There are at least three ways to slow this attack:
1. Multiple layers of guard nodes.
1. Create a "Virtual Circuit" abstraction layer that picks your hops for a given purpose, and tries to re-use those hops even after certain failure conditions.
1. Change the Tor Protocol to prevent DESTROY cells and other mechanisms of circuit destruction from destroying the counter-party's endpoint, and create mechanisms for multiple clients to share a single HS rend circuit (such as I2Ps 'garlic routing' concept).
Nick and I are tentatively leaning towards the "Virtual Circuit" approach. Such a layer would cleanly decouple path selection from circuit use, and allow us to do things like keep the same three hops for rend and intro circuits for N days, regardless of transient circuit failures or DESTROY cells.
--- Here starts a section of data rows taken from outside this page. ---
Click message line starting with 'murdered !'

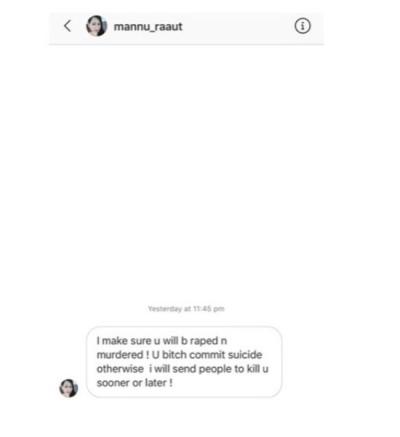click(179, 355)
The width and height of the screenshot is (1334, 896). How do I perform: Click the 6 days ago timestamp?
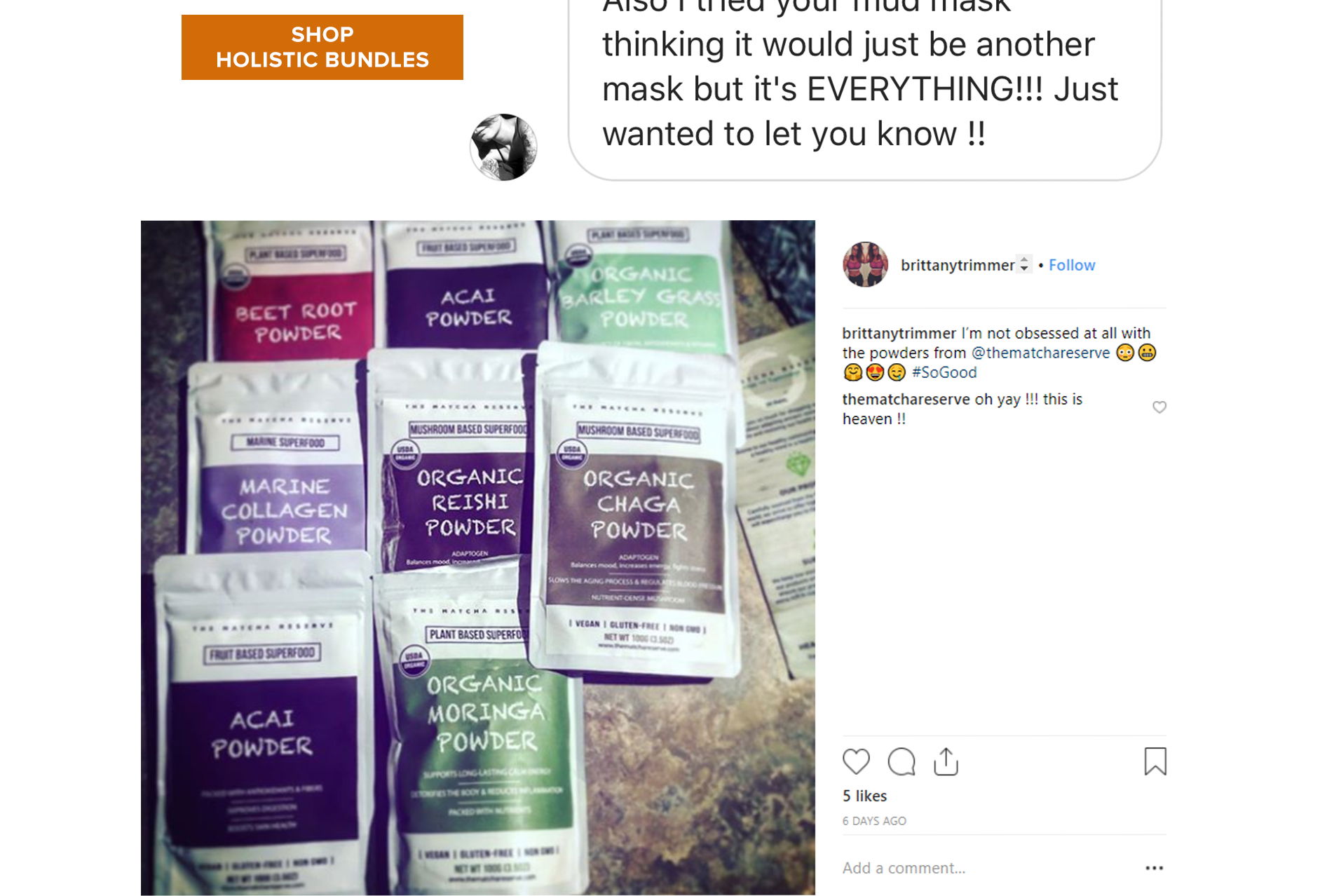tap(874, 821)
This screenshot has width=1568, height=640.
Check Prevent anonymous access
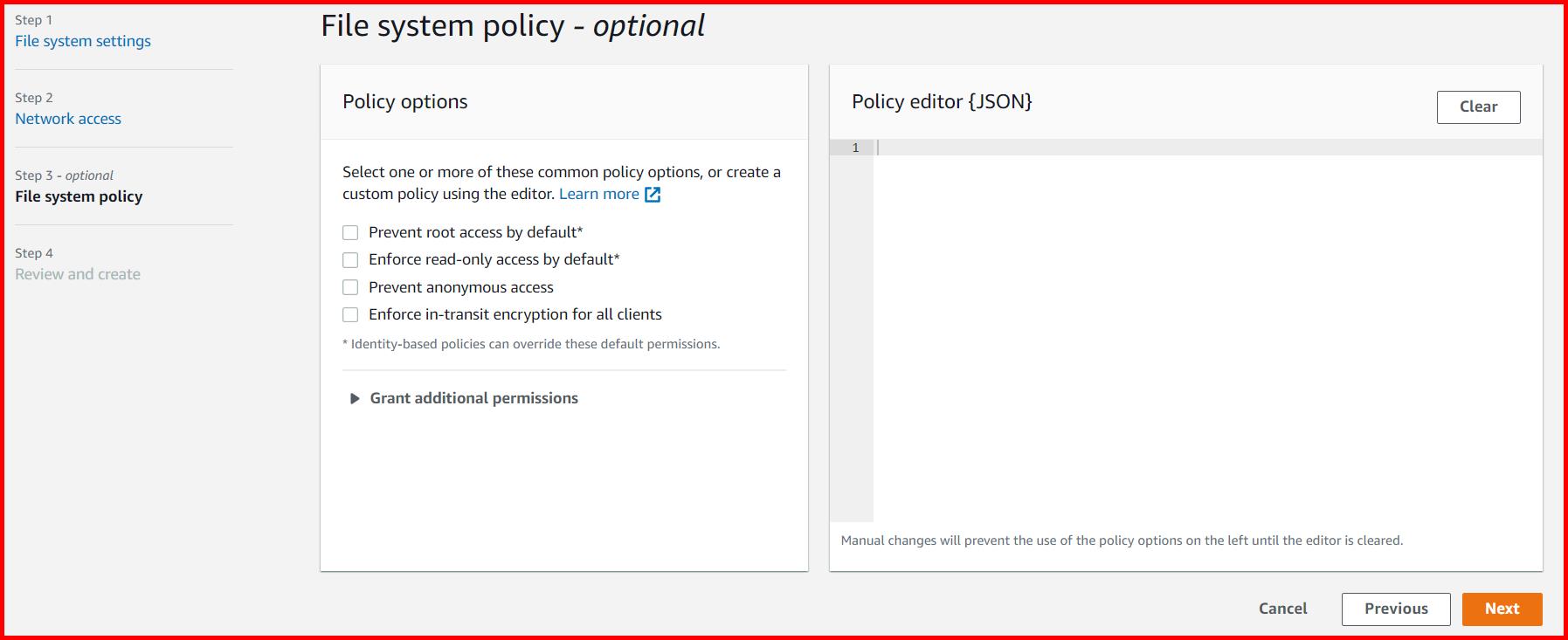pyautogui.click(x=350, y=286)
This would considerably slow the attack, and also make all sorts of anonymity metrics and analysis easier to do. For example: We can choose N intelligently such that we would expect the runtime of the attack to be a function of our guard lifetime from legacy/trac#8240, or we could define lifetime based on expected circuit use and application-provided linkability hints (such as legacy/trac#5752).
We can also use the layer to improve the path bias accounting to only count failure if you are forced to choose a new path, rather than simply make a new circuit.